● Textauszug:
========

Im Mai 1969 fährt vor einem Gemeindebau in Kaisermühlen eine Wagenkolonne vor. Queen Elisabeth II. steigt aus einem Wagen, betritt den Lift und fährt zur Wohnung des Herrn Ingenieur und seiner Gattin Elisabeth. Der Wiener Bürgermeister Bruno Marek zeigt ihr die 60 m² große Gemeindewohnung im schmucklosen Marshallhof. Die Queen wollte sich vor Ort über den vorbildlichen Wiener kommunalen Wohnbau informieren. Von der Wohnung scheint die englische Monarchin angetan gewesen zu sein, sie lobt die hübsche Einrichtung. Weniger gern trinkt sie offenbar das Wiener Hochquellwasser, denn sie bringt ihr eigenes Teewasser mit. Nach dreißig Minuten hat die Queen genug gesehen und kehrt in die Innenstadt zurück.
Hundefrau von Stadlau
Diese und ähnliche Geschichten hat die Wiener Historikerin und Autorin Caroline Klima für ihr neuens Buch „Donaustadt – Geschichten und Anekdoten“ zusammengetragen. Die Autorin wohnt selbst seit 20 Jahren in einem der jüngsten Wiener Gemeindebezirke. Erst 1954 wurde er nach einer wechselvollen Geschichte zum 22. Bezirk „Donaustadt”.

========

● Bereitgestellte Daten:
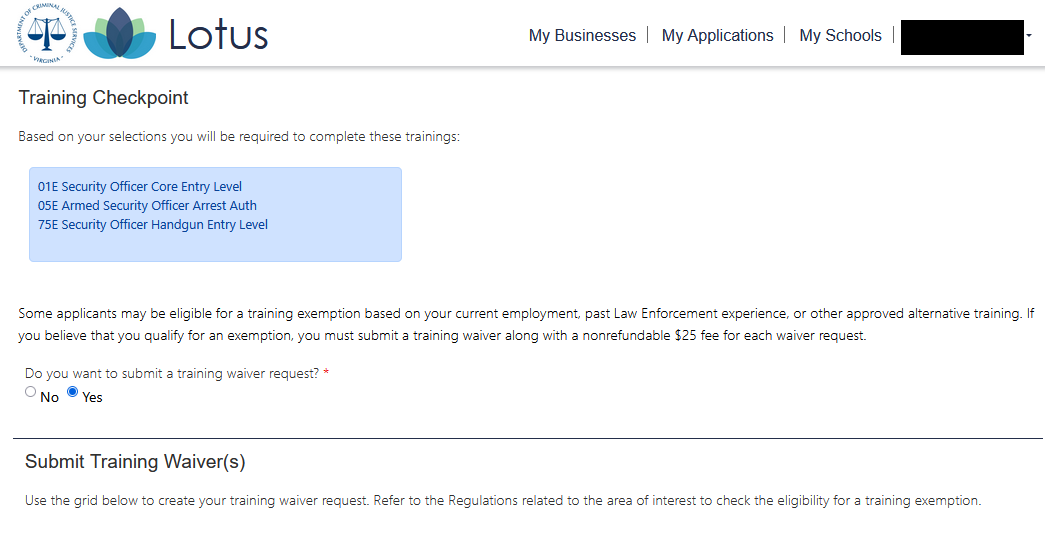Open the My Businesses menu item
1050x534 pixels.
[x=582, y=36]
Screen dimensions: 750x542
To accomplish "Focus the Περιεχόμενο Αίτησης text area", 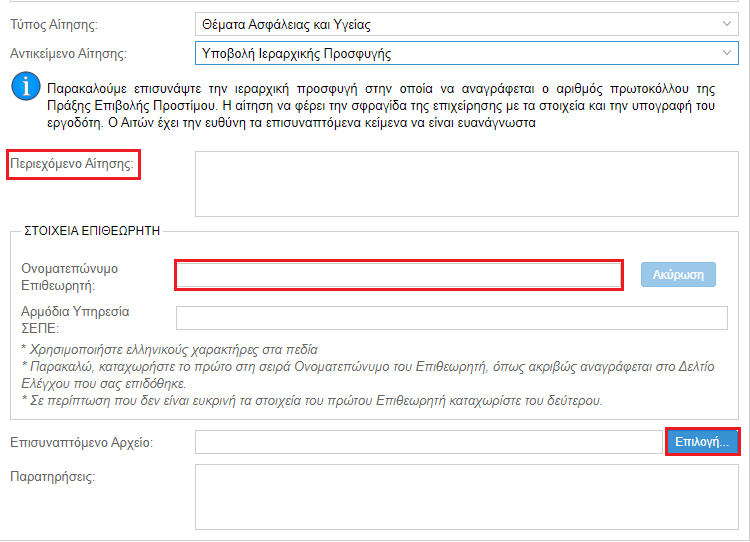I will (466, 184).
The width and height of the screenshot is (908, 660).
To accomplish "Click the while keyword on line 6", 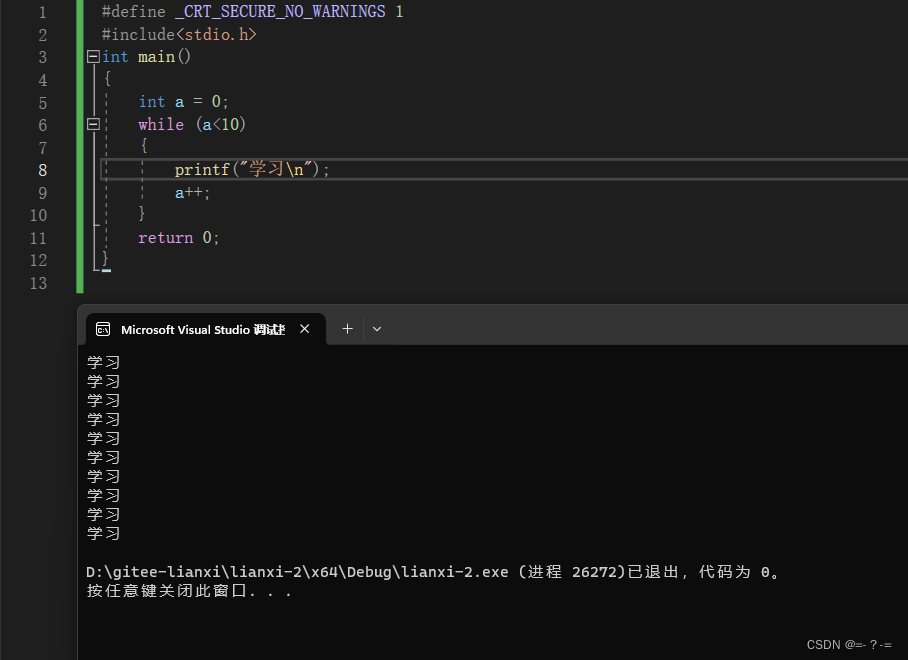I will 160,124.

========

● Ziel der Übung:
Schreibe aus dem Textauszug wörtlich den Abschnitt ab, der mit „Im Mai 1969“ beginnt und bis einschließlich „die Innenstadt zurück.“ reicht.

● Erwartete Antwort:
Im Mai 1969 fährt vor einem Gemeindebau in Kaisermühlen eine Wagenkolonne vor. Queen Elisabeth II. steigt aus einem Wagen, betritt den Lift und fährt zur Wohnung des Herrn Ingenieur und seiner Gattin Elisabeth. Der Wiener Bürgermeister Bruno Marek zeigt ihr die 60 m² große Gemeindewohnung im schmucklosen Marshallhof. Die Queen wollte sich vor Ort über den vorbildlichen Wiener kommunalen Wohnbau informieren. Von der Wohnung scheint die englische Monarchin angetan gewesen zu sein, sie lobt die hübsche Einrichtung. Weniger gern trinkt sie offenbar das Wiener Hochquellwasser, denn sie bringt ihr eigenes Teewasser mit. Nach dreißig Minuten hat die Queen genug gesehen und kehrt in die Innenstadt zurück.